Studies of adaptive response and mutation induction in MCF-10A cells following exposure to chronic or acute ionizing radiation

A phenomenon in which exposure to a low adapting dose of radiation makes cells more resistant to the effects of a subsequent high dose exposure is termed radio-adaptive response. Adaptive response could hypothetically reduce the risk of late adverse effects of chronic or acute radiation exposures in humans. Understanding the underlying mechanisms of such responses is of relevance for radiation protection as well as for the clinical applications of radiation in medicine. However, due to the variability of responses depending on the model system and radiation condition, there is a need to further study under what conditions adaptive response can be induced.
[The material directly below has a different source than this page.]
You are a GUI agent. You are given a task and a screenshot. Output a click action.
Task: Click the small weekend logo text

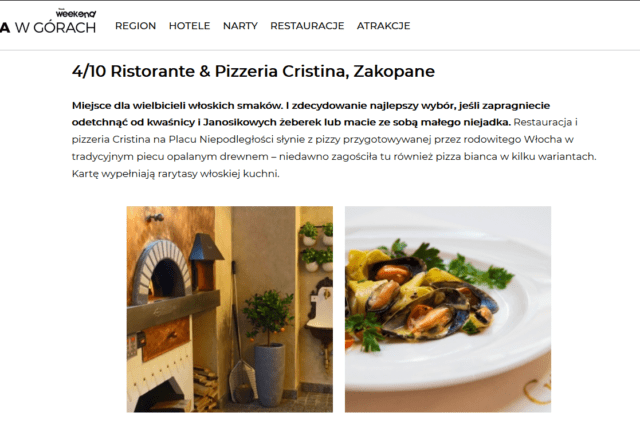(76, 13)
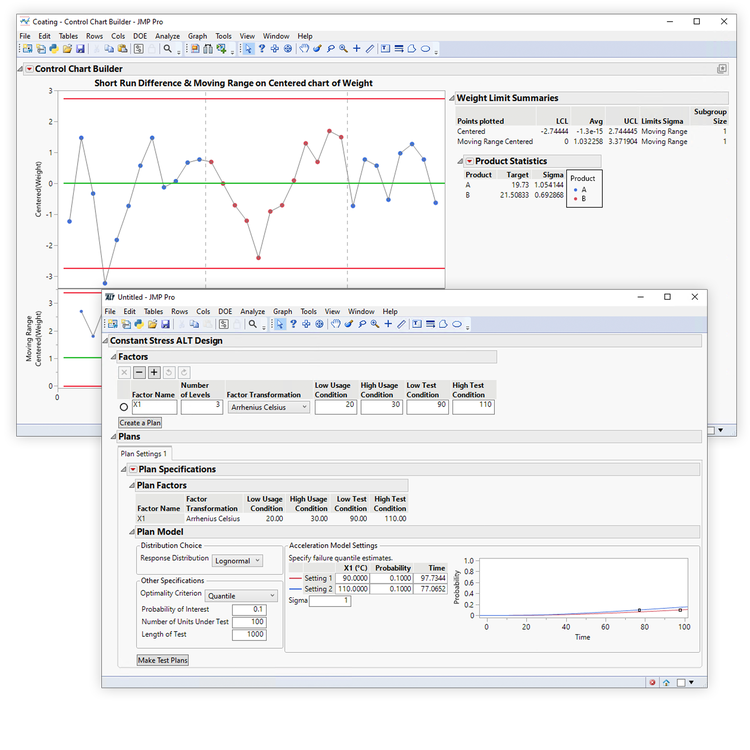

In this study, we analyzed if there is a dose rate dependence for the adapting dose, assuming that the adapting dose induces DNA response/repair pathways that are dose rate dependent. MCF-10A cells were exposed to a 50 mGy adapting dose administered acutely (0.40 Gy/min) or chronically (1.4 mGy/h or 4.1 mGy/h) and then irradiated by high acute challenging doses. The endpoints of study include clonogenic cell survival and mutation frequency at X-linked hprt locus. In another series of experiment, cells were exposed to 100 mGy and 1 Gy at different dose rates (acutely and chronically) and then the mutation frequencies were studied. Adaptive response was absent at the level of clonogenic survival. The mutation frequencies were significantly decreased in the cells pre-exposed to 50 mGy at 1.4 mGy/h followed by 1 Gy acute exposure as challenging dose. Importantly, at single dose exposures (1 Gy or 100 mGy), no differences at the level of mutation were found comparing different dose rates.